Soliris — a complement inhibitor marketed by Alexion and approved by the U.S. Food and Drug Administration for the treatment of aHUS in 2011 — is normally recommended as a first-line treatment for aHUS patients, including children. It works by blocking the cleavage of the C5 complement protein into C5a and C5b, preventing the over-activation of the complement system and red blood cell damage.

“Although hypersensitivity reactions and rapid desensitization for other monoclonal antibodies have been described, to our knowledge, eculizumab has not been part of that literature,” the study’s authors wrote.

The researchers described the clinical case of a toddler with aHUS who developed a severe allergic reaction to Soliris and was able to continue treatment after undergoing rapid drug desensitization.

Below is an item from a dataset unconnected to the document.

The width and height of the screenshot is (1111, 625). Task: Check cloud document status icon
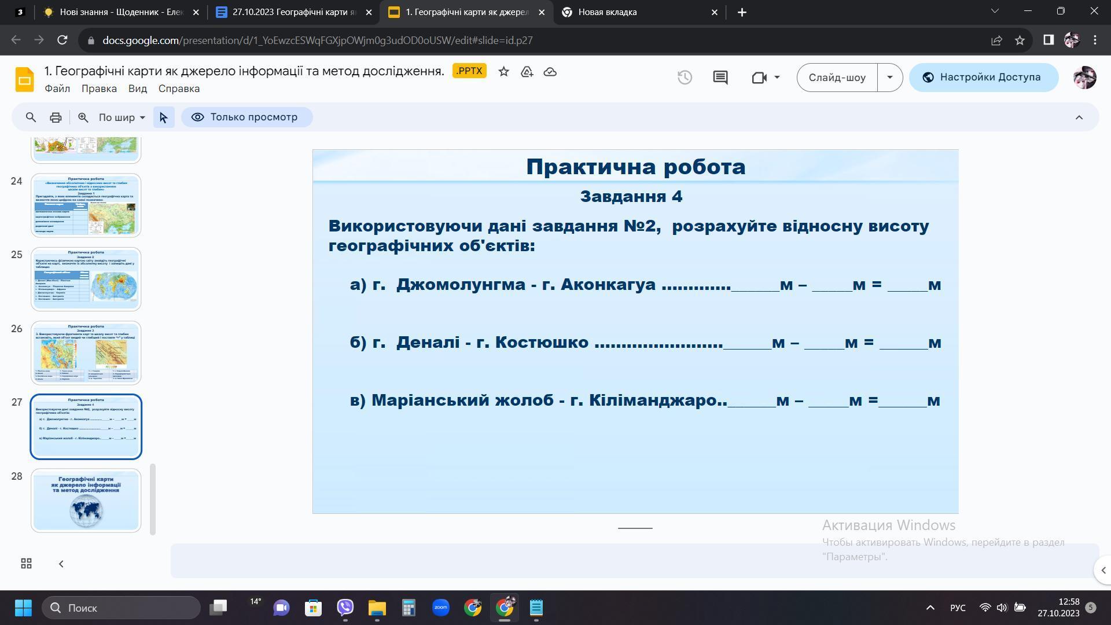click(550, 72)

Drug desensitization is a procedure in which a patient is treated with small doses of the drug that triggered the allergic reaction. The medication should be administered at regular intervals, so that the patient’s immune system becomes “accustomed” to it and does not trigger another allergic reaction.

The 2.5-year-old girl with a confirmed aHUS diagnosis was receiving infusions of Soliris every two weeks as a first-line maintenance for more than two years when she developed hypersensitivity to the medication.

During her first drug-induced allergic reaction, she developed hives in a single region of her body. However, in the following episodes, she developed urticaria in multiple regions, coughing, and hypoxemia (abnormally low levels of oxygen in the blood).

She was treated with steroids and antihistamines, and the symptoms from her drug-induced allergic reaction subsided. Due to the lack of better treatment alternatives, she underwent rapid drug desensitization in hopes that it would allow her to continue receiving Soliris for her aHUS.

The drug desensitization protocol involved a 12-step plan of Soliris infusions administered at small, incremental doses, and was similar to others that had been successfully used for desensitization to other antibody treatments. Before the desensitization protocol, she was medicated with Zyrtec (cetirizine) and Pepcid (famotidine).

“As desensitization is a temporary state of tolerance, not a cure of hypersensitivity, our patient will need to continue to receive eculizumab by desensitization. This case illustrates how rapid drug desensitization can help a young child continue first-line treatment despite the development of drug-induced anaphylaxis [allergic reaction],” the authors wrote.

“To our knowledge, this is the first report of eculizumab hypersensitivity reaction and successful eculizumab desensitization,” they added.